I wonder how the happiness in old age is seperated by wealth. like those on public assitance in homes compared to those with enough wealth to stay in their homes till death.

[–] dangercake@feddit.uk 2 points 3 weeks ago (1 children)

I thought I saw something about income increasing happiness but only up to a certain level (and then saw more studies that disagreed), i always thought it's probably more correlated in Western countries where status and income are almost synonymous.

We present evidence that psychological well-being is U-shaped through life. A difficulty with research on this issue is that there are likely to be omitted cohort effects (earlier generations may have been born in, say, particularly good or bad times). First, using data on 500,000 randomly sampled Americans and West Europeans, the paper designs a test that can control for cohort effects. Holding other factors constant, we show that a typical individual's happiness reaches its minimum - on both sides of the Atlantic and for both males and females - in middle age. Second, evidence is provided for the existence of a similar U-shape through the life-course in East European, Latin American and Asian nations. Third, a U-shape in age is found in separate well-being regression equations in 72 developed and developing nations. Fourth, using measures that are closer to psychiatric scores, we document a comparable well-being curve across the life cycle in 2 other data sets (1) in GHQ-N6 mental health levels among a sample of 16,000 Europeans, and (2) in reported depression-and-anxiety levels among 1 million UK citizens. Fifth, we discuss some apparent exceptions, particularly in developing nations, to the U-shape. Sixth, we note that American male birth-cohorts seem to have become progressively less content with their lives. Our results are based on regression equations in which other influences, such as demographic variables and income, are held constant.

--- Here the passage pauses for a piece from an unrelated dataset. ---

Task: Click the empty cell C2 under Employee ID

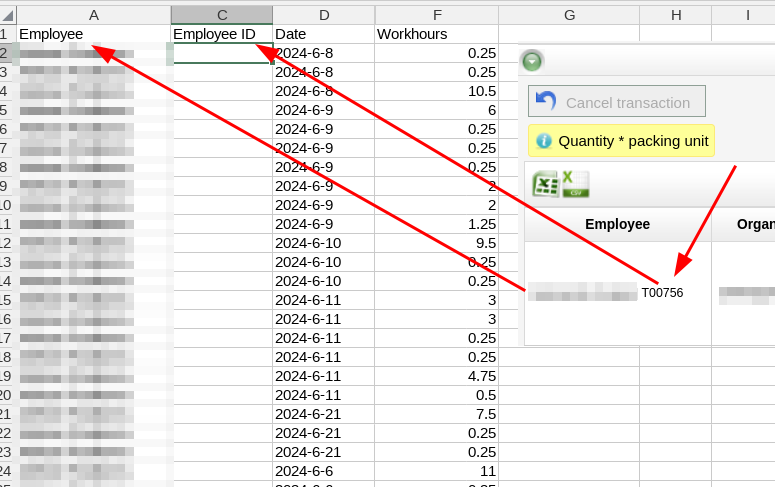Action: point(222,53)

[–] HubertManne@piefed.social 1 points 3 weeks ago (1 children)

I dont' think its status as much as a decent basic necessitites thing along with security. If you have the money to live in a decent, clean, healthy environment with food and knowing health needs or such will be met and then further know that will be the case until you die. Then its much easier to be happy. I get the studies though but im always suspect. Like how much of the U is specific to a sorta point in time and is it eroding for people getting to those ages.

[–] AA5B@lemmy.world 1 points 3 weeks ago (1 children)

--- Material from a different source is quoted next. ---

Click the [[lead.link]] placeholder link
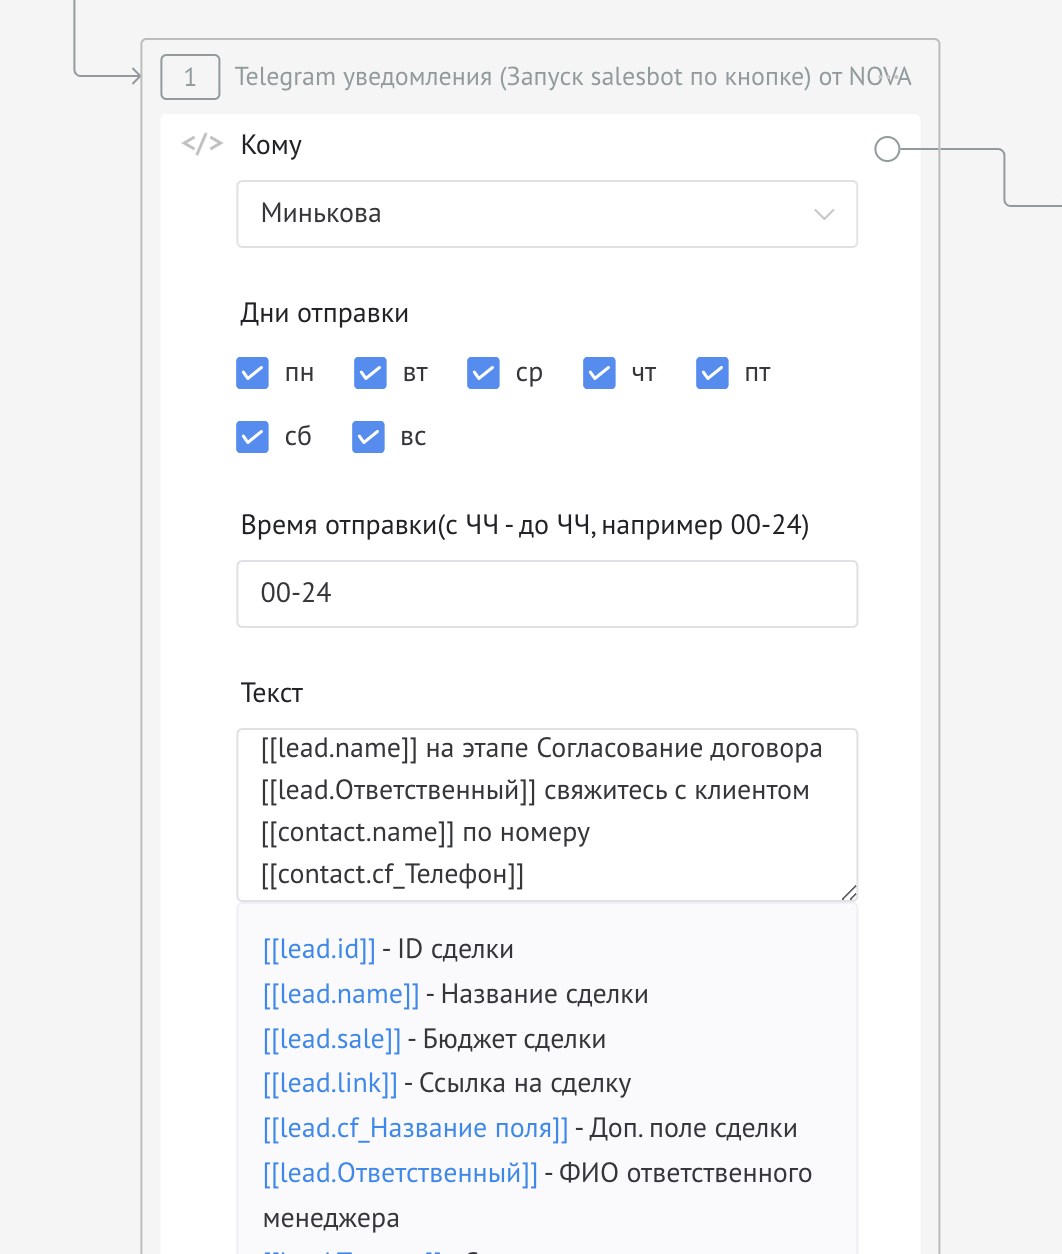Viewport: 1062px width, 1254px height. tap(330, 1083)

I’d take it further to say having enough income for a reasonable number of desires also increases happiness.

But this is harder because you’re more miserable if you can’t moderate or your desires outgrow your resources or it turns into greed

We’re all familiar with happy to have the freedom to buy x but the emptiness of chronic shopping

[–] HubertManne@piefed.social 2 points 3 weeks ago

certainly. Im in a zero disposable income situation and it drives me crazy the little things I have to forgo that while not strictly necessary are niceties or conveniences.